4 Byte Little Endian -> How to shift Bit's on Arduino?

GolamMostafa:
There is another way of changing the order of the given data bytes using union:

I know that Arduino is C++ and not classic C, but from K&R (2nd Edition) regarding unions: “…the results are implementation-dependent if something is stored as one type and extracted as another.”

GolamMostafa:
There is another way of changing the order of the given data bytes using union:

34 86 00 00 ---> 00 00 86 34

Serial.begin(9600);

union {
            byte xAr[4];
            unsigned long Q;
        }  value;

value.Q = 0x34860000;

Serial.println(value.xAr[3], HEX);  // shows 34
Serial.println(value.xAr[2], HEX);  // shows 86

//xAr[] contains 00 00 86 34

You didn't change the order of anything here as promised. You just extracted some bytes. I don't see how a union could help with this.

gfvalvo:
I know that Arduino is C++ and not classic C, but from K&R (2nd Edition) regarding unions: “…the results are implementation-dependent if something is stored as one type and extracted as another.”

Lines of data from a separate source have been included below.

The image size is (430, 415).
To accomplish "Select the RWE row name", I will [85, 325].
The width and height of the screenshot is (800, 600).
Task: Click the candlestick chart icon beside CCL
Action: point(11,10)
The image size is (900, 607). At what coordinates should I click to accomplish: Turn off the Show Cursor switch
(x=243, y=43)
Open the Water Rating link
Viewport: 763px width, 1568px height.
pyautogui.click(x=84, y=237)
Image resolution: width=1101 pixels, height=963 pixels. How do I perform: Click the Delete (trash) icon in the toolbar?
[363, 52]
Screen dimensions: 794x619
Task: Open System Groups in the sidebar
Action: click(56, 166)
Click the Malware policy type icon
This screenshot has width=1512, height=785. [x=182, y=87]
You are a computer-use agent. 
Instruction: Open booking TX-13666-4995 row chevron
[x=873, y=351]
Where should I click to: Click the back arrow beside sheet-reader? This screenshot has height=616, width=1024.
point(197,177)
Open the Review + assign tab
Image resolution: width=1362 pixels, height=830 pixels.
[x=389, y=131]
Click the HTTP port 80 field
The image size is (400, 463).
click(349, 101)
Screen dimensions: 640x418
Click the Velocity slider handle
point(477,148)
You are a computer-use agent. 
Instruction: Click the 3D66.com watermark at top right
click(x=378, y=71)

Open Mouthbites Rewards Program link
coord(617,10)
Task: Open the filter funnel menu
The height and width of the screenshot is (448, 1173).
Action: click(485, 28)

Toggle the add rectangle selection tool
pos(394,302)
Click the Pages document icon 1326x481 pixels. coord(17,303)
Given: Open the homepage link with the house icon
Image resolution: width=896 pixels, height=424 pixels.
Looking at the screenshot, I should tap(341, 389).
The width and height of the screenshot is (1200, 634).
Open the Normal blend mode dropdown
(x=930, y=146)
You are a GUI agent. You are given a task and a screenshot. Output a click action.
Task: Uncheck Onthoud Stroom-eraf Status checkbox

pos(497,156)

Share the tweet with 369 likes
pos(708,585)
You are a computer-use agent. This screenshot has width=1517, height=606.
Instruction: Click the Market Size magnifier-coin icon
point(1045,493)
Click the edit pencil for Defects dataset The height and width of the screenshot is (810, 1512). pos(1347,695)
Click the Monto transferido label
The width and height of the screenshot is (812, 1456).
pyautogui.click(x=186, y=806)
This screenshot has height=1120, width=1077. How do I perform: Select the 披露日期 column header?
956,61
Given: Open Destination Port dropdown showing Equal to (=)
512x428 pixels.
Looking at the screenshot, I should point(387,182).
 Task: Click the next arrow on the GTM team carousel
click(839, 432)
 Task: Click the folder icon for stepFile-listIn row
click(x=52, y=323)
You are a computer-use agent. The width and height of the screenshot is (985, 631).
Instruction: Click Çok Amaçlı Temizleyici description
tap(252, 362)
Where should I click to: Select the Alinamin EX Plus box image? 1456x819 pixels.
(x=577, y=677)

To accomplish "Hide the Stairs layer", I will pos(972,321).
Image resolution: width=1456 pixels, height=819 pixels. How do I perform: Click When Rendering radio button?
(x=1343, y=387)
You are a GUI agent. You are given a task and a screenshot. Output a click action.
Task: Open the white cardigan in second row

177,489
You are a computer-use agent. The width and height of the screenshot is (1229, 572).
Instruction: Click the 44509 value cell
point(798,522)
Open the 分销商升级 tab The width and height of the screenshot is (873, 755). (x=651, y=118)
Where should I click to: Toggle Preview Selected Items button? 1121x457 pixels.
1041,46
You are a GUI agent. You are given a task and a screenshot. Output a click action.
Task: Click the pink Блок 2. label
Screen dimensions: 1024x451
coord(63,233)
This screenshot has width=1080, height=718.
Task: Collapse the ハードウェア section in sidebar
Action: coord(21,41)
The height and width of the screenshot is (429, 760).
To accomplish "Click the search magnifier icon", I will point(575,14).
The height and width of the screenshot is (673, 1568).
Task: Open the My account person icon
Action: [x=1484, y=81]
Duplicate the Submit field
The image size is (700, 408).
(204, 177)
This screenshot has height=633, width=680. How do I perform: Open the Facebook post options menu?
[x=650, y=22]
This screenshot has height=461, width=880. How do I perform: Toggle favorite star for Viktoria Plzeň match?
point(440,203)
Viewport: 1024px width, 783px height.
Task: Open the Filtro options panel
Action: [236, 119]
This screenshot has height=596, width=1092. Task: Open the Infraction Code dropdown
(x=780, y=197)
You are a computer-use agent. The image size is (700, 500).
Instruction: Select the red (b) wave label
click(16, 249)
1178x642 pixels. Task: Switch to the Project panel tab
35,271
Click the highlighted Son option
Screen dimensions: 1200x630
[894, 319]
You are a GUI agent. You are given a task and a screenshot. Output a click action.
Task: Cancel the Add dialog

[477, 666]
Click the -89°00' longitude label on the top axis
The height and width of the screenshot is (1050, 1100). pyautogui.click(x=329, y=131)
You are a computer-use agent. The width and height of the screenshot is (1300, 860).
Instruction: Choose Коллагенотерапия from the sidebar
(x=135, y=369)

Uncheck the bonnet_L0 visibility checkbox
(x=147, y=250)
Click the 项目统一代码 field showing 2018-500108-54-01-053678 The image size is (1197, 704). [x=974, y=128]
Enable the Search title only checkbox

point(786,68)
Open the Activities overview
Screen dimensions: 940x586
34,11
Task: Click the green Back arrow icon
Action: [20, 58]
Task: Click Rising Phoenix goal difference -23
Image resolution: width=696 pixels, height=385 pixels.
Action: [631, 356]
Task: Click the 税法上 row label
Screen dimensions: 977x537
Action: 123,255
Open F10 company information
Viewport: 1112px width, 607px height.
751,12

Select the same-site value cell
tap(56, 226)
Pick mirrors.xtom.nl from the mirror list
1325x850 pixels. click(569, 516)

Of course the GCC philosophy is "K&R? We don't need no stinking K&R!"

You didn't change the order of anything here as promised.

In Science, there is nothing such as 'promise'. The proposed theory can be nullified and even proved wrong/discarded by anybody at any time. There should not be authoritative verdicts like 'flat-out WRONG' or 'flat-out RIGHT'; things can always be adjusted/corrected provided we leave aside the attitude of winning/losing. I showed a possible way of reversing the order without using shifting. The union data structure is a remarkable contribution in the field of Computer Science by sharing common memory space by conglomerate members. It helped me a lot in many of my computations.

GolamMostafa:
In Science, there is nothing such as 'promise'. The proposed theory can be nullified and even proved wrong/discarded by anybody at any time. There should not be authoritative verdicts like 'flat-out WRONG' or 'flat-out RIGHT'; things can always be adjusted/corrected provided we leave aside the attitude of winning/losing. I showed a possible way of reversing the order without using shifting. The union data structure is a remarkable contribution in the field of Computer Science by sharing common memory space by conglomerate members. It helped me a lot in many of my computations.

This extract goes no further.